El perdón es algo típico y
originalmente cristiano. Se aprende a perdonar con el crucificado en la cruz
que perdona a sus verdugos. Desde la cruz no hay pecado que no pueda y no deba
ser perdonado. Sólo se exige el deseo de perdón por parte del pecador. El
Crucificado es el intermediario, libre de toda culpa e inocente, que actúa como
reflejo, como espejo, en el que queda reflejada la injusticia de la situación y
actúa como juez y sentencia. Dictamina la injusticia de la situación, pero
emite un juicio absolutorio al cual se puede acoger el culpable (cfr. IL 158).
El perdón tiene mucho que ver con
el compromiso por la transformación de la sociedad en una sociedad más justa y
fraterna; y, a la vez, no se puede transformar la sociedad si no se introduce
en su seno la práctica del perdón. Ésta es una dimensión profundamente
misionera del perdón. El castigo no rehace la convivencia rota por el pecado ni
repara la justicia y el derecho. Sólo el perdón es capaz de recrear y regenerar
lo destruido por el pecado. El castigo sólo es bueno si ayuda al pecador a
reconocer las consecuencias de su pecado, a reconocerse pecador y, por tanto, a
disponerse a pedir perdón. Pero esto no lo hará si se encuentra en medio de una
cultura que no sabe perdonar, que no perdona y que es vengativa. Por ello no
tiene sentido en nuestros Estados ni la pena de muerte ni la cadena perpetua.

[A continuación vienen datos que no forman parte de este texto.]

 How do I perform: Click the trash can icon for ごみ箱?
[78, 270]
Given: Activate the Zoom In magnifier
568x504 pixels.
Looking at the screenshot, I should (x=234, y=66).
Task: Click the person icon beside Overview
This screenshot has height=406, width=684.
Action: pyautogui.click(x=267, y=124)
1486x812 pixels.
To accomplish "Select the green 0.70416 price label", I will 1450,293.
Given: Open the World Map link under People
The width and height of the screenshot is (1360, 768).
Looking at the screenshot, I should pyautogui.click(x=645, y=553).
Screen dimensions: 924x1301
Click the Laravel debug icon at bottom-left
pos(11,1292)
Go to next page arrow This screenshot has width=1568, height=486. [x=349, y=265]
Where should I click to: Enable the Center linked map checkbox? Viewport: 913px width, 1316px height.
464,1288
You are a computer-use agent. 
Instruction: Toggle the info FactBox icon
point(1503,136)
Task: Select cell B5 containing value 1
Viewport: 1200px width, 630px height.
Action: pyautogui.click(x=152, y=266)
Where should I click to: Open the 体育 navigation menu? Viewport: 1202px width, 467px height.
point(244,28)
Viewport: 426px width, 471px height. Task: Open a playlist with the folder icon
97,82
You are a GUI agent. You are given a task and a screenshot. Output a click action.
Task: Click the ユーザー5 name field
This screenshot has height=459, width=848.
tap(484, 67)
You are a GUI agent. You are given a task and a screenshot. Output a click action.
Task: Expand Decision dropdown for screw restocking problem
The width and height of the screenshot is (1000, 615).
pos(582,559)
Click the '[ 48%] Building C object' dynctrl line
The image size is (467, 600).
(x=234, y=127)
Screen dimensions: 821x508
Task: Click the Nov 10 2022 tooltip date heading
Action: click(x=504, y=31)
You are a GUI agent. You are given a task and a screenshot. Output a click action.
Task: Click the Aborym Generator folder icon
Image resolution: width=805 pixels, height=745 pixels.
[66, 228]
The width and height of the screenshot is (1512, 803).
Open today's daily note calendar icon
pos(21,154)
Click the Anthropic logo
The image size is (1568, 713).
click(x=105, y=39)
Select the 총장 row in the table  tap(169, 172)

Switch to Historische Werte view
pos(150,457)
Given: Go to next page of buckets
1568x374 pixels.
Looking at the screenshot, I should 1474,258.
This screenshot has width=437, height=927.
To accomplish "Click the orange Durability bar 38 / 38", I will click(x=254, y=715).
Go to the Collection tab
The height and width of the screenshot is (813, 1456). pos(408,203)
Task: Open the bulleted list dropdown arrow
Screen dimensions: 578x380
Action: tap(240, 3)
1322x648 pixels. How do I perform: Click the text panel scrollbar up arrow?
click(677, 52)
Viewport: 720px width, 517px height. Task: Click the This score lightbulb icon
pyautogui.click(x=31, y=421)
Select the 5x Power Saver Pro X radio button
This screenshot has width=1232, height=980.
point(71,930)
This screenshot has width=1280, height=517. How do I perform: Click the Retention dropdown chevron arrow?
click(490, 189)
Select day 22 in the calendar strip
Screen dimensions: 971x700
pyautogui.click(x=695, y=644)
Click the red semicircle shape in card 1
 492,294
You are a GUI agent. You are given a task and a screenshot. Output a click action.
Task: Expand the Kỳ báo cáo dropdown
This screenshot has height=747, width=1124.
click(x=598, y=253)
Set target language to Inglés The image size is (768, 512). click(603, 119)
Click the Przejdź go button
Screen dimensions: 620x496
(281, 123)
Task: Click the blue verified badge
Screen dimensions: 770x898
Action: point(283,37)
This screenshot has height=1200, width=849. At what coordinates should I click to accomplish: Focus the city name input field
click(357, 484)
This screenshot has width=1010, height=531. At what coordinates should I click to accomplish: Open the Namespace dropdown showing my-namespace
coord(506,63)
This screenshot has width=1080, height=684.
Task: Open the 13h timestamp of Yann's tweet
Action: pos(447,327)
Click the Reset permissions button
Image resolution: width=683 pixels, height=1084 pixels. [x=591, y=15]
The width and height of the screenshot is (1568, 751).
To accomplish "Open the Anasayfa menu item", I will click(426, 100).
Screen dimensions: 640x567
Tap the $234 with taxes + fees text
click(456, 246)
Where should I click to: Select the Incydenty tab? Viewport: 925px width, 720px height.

Vivir la espiritualidad del perdón, posibilita el crear condiciones de
posibilidad de una sociedad pacificada en el futuro y, en el presente, de una
reconciliación social (cfr. IL 159). El perdón es el camino más auténtico, la
salida más real, la solución más eficaz al problema de la violencia en nuestros
países, en nuestros pueblos y en nuestros Estados. El perdón es la calzada por
donde discurre el camino verdadero hacia la paz (cfr. IL 160).